“Children must be taught how to think, not what to think.” Margaret Mead

Tuesday, November 15, 2016

Pumpkin Muffins Recipe

I know something is good if the children ask for the recipe (or say "make it again"). Most of the children really enjoyed the muffins. Not a crumb left. Here is the trusty recipe. I did make some substitutions and it seemed to work okay (I used canola oil in one batch and butter in another). 
Monday's group made the muffins. Tuesday's group just enjoyed them. :)

BEST EVER PUMPKIN MUFFINS
Serves: 12

Ingredients:

·      1 3/4 cups all-purpose flour
·      1 cup sugar
·      1/2 cup dark brown sugar
·      1 teaspoon baking soda
·      1/2 teaspoon salt
·      2 teaspoons cinnamon
·      1/4 teaspoon ground cloves
·      1/4 teaspoon nutmeg
·      2 eggs
·      1 15 ounce can pure pumpkin puree
·      1/2 cup coconut oil, melted
·      1 teaspoon vanilla extract.


Directions:
1.   Preheat the oven to 375 degrees and place 12 paper liners into each well of your standard size muffin baking pan.
2.   Measure out the flour, sugars, baking soda, salt and spices in a medium bowl and whisk together. Set aside.

■ TO DO
A. In the pumpkin muffin post, to what temperature should the oven be preheated?
B. Reproduce word for word the part of the pumpkin muffin post from "Tuesday, November 15, 2016" up to and including "enjoyed them. :)".
C. Resume the pumpkin muffin recipe, picking up right after its last sentence.

■ DATA PROVIDED
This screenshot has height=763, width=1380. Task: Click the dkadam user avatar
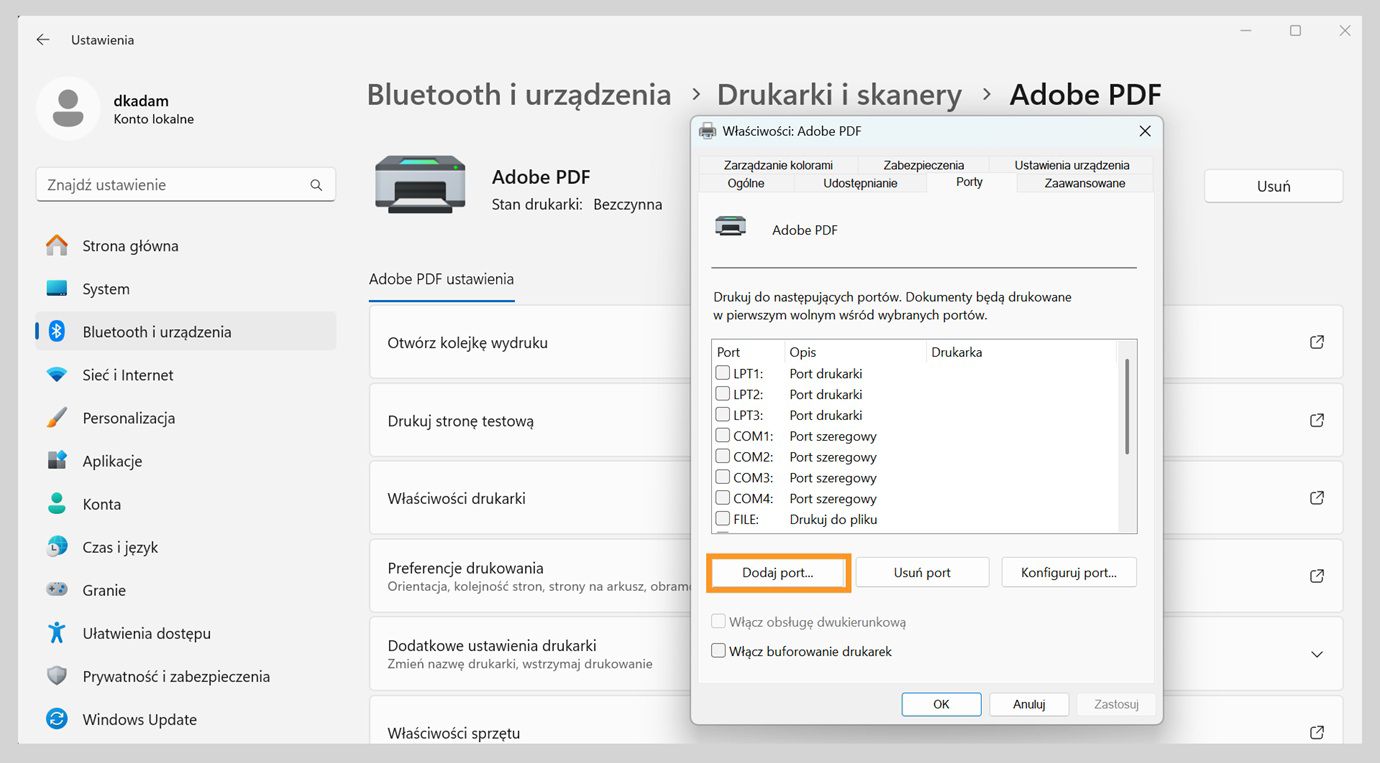67,108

■ ANSWER LIST
A. 375 degrees

B.
Tuesday, November 15, 2016

Pumpkin Muffins Recipe

I know something is good if the children ask for the recipe (or say "make it again"). Most of the children really enjoyed the muffins. Not a crumb left. Here is the trusty recipe. I did make some substitutions and it seemed to work okay (I used canola oil in one batch and butter in another). 
Monday's group made the muffins. Tuesday's group just enjoyed them. :)

C.
3.   In another bowl, whisk together the eggs, pumpkin puree, coconut oil and vanilla extract.
4.   Pour the wet ingredients into the dry ingredients and stir together. Do not over mix, just stir until everything is incorporated into the batter.
5.   It is helpful to use a large scoop (like an ice cream scoop) to evenly distribute the batter into each well. They will be nearly full. This will help give your muffins a nice puffy dome.
6.   Bake your muffins for 20-22 minutes or until a toothpick inserted into the center of a muffin comes out clean.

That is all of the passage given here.